Lessons from the 2016 elections

At least once every six years, we are invited to dream that enduring social change is, at last, within sight. And that a great deal depends on the person we elect to be the country’s next president. If we choose well, so the line goes, our country and our people will be on the path to recovery in no time at all. But, if we choose badly, things will surely take a turn for the worse.

This is the familiar language of political mobilization, and I will not dispute its value in getting citizens actively involved in elections. But it needs to be pointed out that this view suffers from an oversimplification of the nature of politics and the problems of society.

First, it makes of the political system a privileged site that commands greater importance than all the other domains of society—the family, the economy, law, the mass media, religion, science, education, etc. This romantic view assigns to the government (or the state) the power to transform and control nearly all the conditions of social existence.

Second, it expects the president of the country to be wise, all-seeing, and capable of radically transforming—in six years—the social realities that engender the problems that the masses of our people have historically faced. Chronic problems like hunger, illiteracy, oppression and injustice, joblessness, homelessness, drug addiction, etc.

Third, this view regards the Philippines and Filipinos as though they were insulated from the dynamics and imperatives of world society. It does not consider the fact that global realities, such as they are, impinge upon and determine the extent to which nations and regions can transform conditions in their own societies. No other event in recent memory has demonstrated this truism more bleakly than the ongoing COVID-19 pandemic.

This inflated view of politics positions us for inevitable disappointment in our leaders, in our government, and, yes, in ourselves. More importantly, it reinforces the excessive belief in the transformative power of individual leaders, notably of political strongmen and messiahs who promise the moon and the stars to people long steeped in the culture of dependence and patronage.

By the same token, this view of politics diminishes the value of organized constituencies, people’s organizations, and social movements that alone can exert pressure on governments and hold accountable those who make decisions affecting the collective life of the people. This is why President Duterte, who overestimated his own political capabilities, found no need for a political party or movement to help him carry out and continue whatever vision of change he had when he assumed the presidency.

So long as his survey ratings were high, he was content to ride on the populist gestures he made early in his administration. He managed to sustain the illusion that he was an agent of change by doing certain things no president before him had the impudence to do. As shallow as it was, his theatrical presidency resonated with the people’s deep yearning for a different way of running society.

On the campaign trail, he brandished his record as Davao City mayor to establish his credentials as a strongman—someone who was prepared to kill to protect his constituents, to flout the law to achieve results, to browbeat big business to keep it in line, to intimidate the media by going after its owners, to silence the Church by threatening to expose the supposed sins and abuses of the clergy, to secure the submission of other politicians by threatening them with unspecified charges of corruption, collusion with drug lords, criminal syndicates, tax evasion. For a while, he also managed to mute the armed Left by giving its nominees a chance to sit in his Cabinet.

During the 2016 presidential debates, Mr. Duterte could barely conceal his ignorance of basic national and global issues. Still, he succeeded in projecting himself as a leader like no other.

Overnight, he became the sensational personification of all the unarticulated resentments of the disgruntled and powerless in Philippine society. In their minds, here at last was a leader who could fearlessly overturn the corrupt and unjust social order run by the oligarchy and their allies in media, academe, and the Church.

In his public appearances, he was irreverent, disrespectful of institutions, vulgar, and seemingly unconcerned about winning.

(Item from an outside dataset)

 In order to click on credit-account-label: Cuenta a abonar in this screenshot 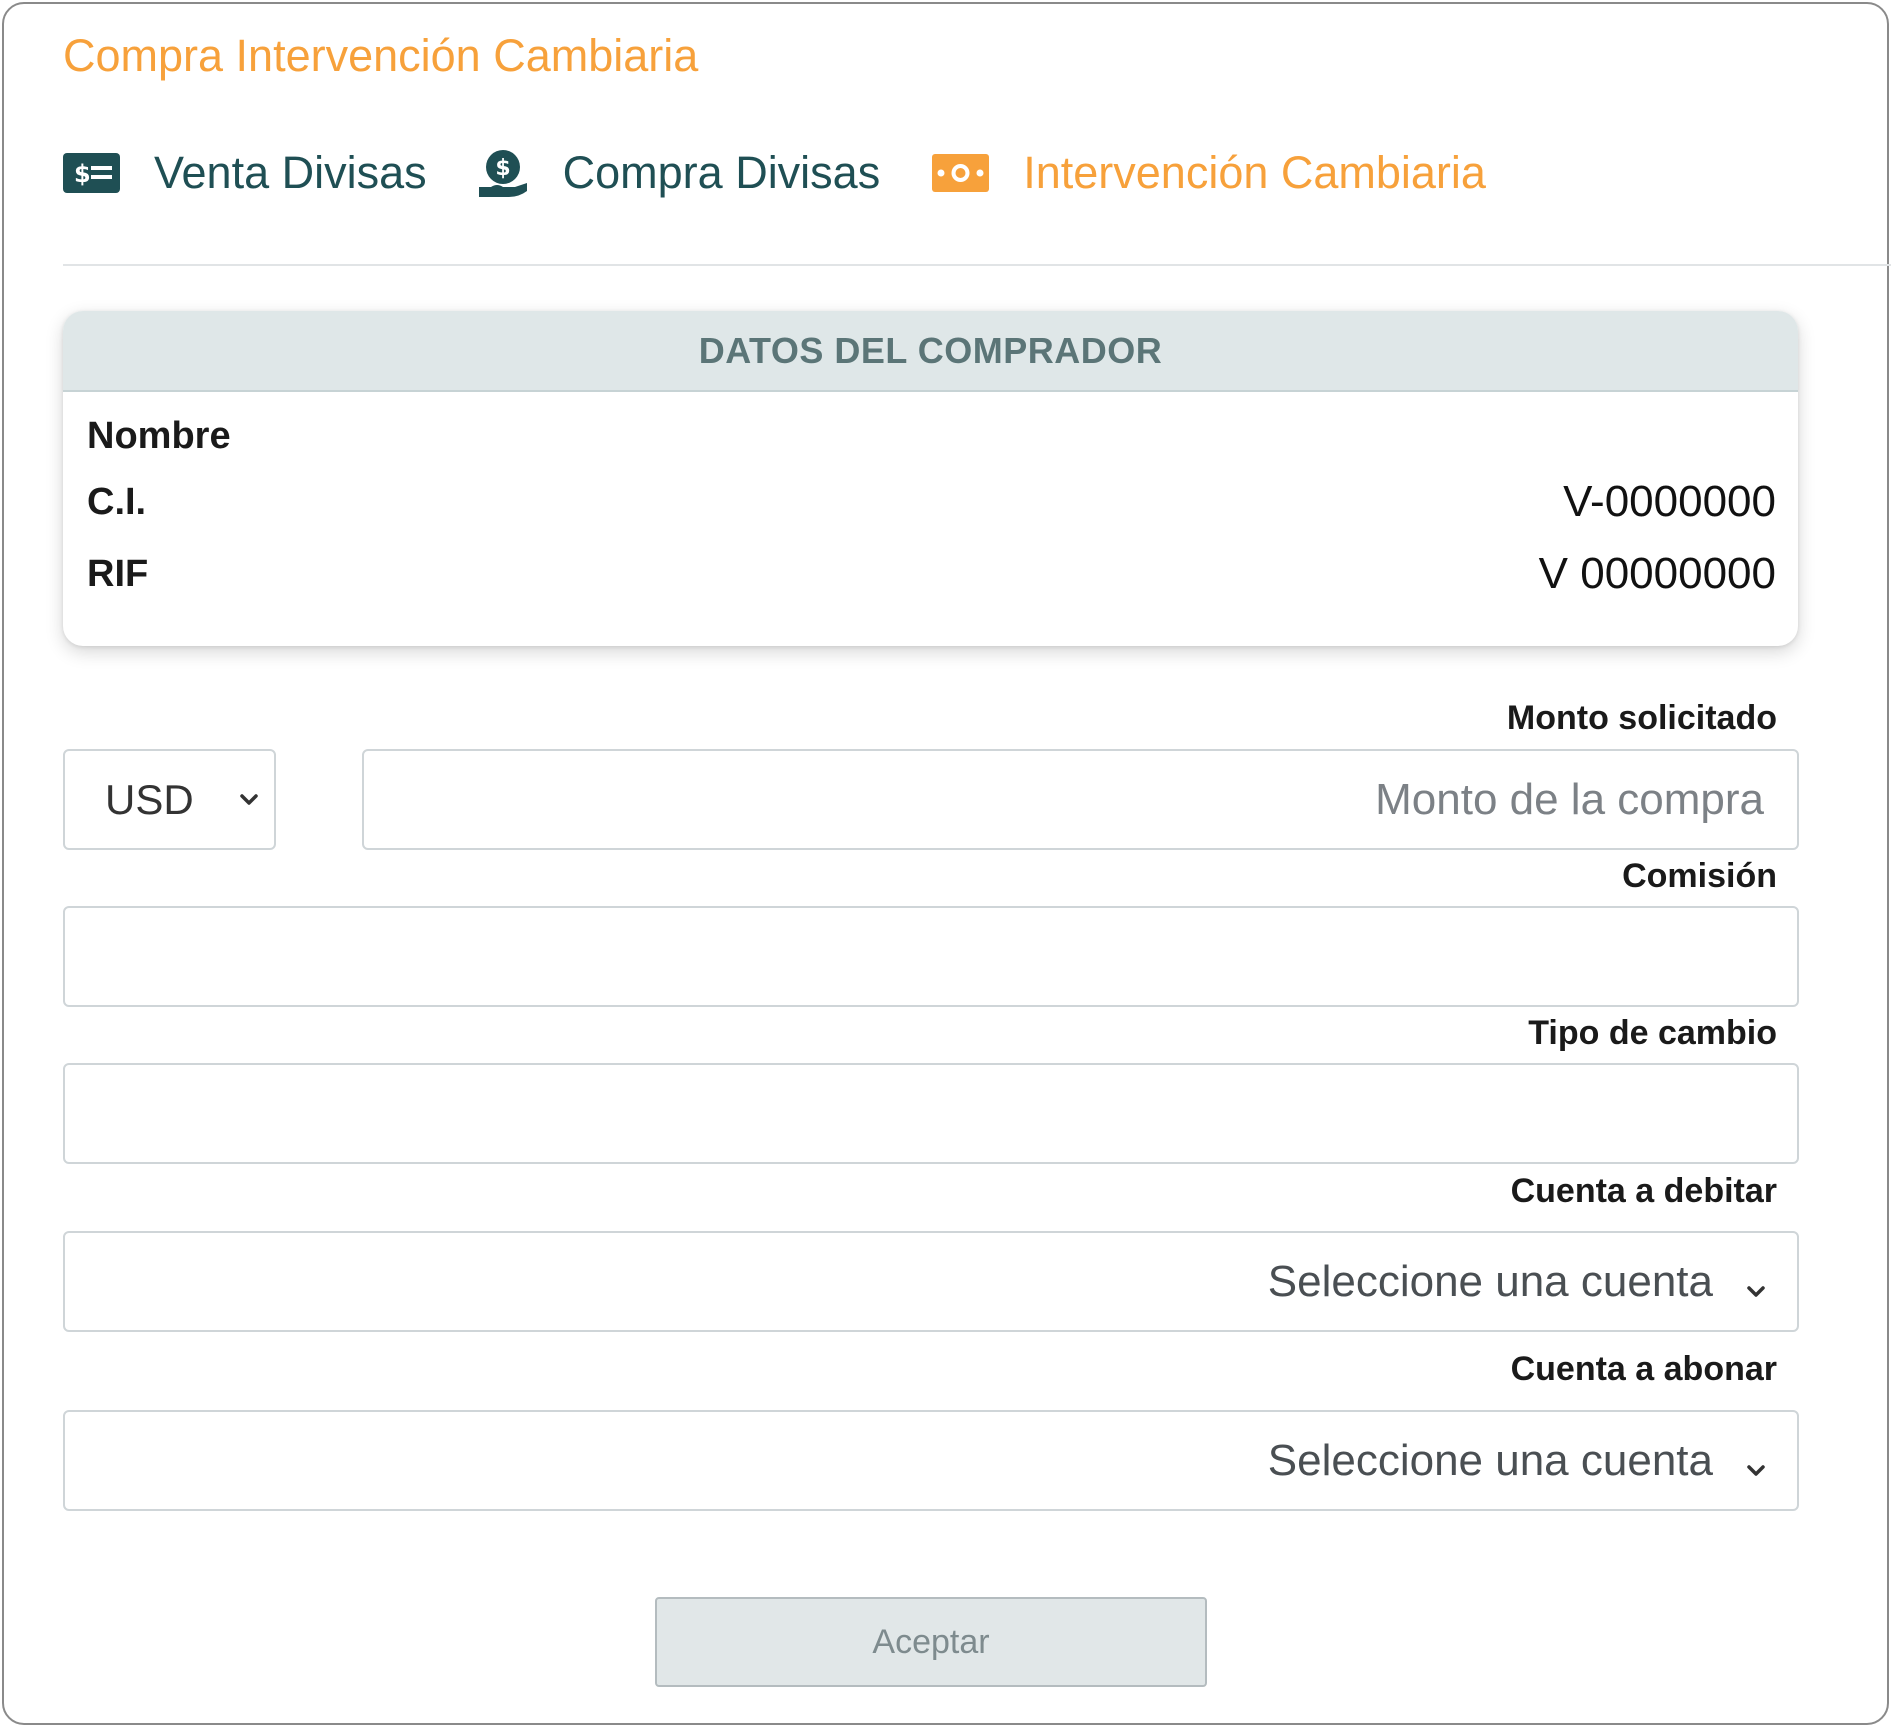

He came out unpolished but authentic. His dark charisma resided in his being able to position himself as precisely the antithesis of an elite-driven, hypocritical, and highly unequal society.

Nearing the end of his six-year term as president, Mr. Duterte has hardly made a dent on the problems that he himself set out to solve—the drug menace, corruption in government, mass poverty, a dysfunctional bureaucracy, a broken law enforcement and justice system, etc. Strangely enough, he has been able to distance himself from the failures of government.

Trust in government is low, yet he remains popular. To make sense of this paradox, one needs to understand why voters chose him in 2016. It wasn’t for the causes he advocated, the promises he made, or the positions he took on issues. People just saw in him someone who could jolt the post-Edsa ruling elites out of their smugness. Leaders like him, as we have seen, bring us nowhere.

Politics that draws its energy from resentment than from a clear and shared vision of a better future is, to borrow the words of the great Nelson Mandela, “like drinking poison and then hoping it will kill your enemies.”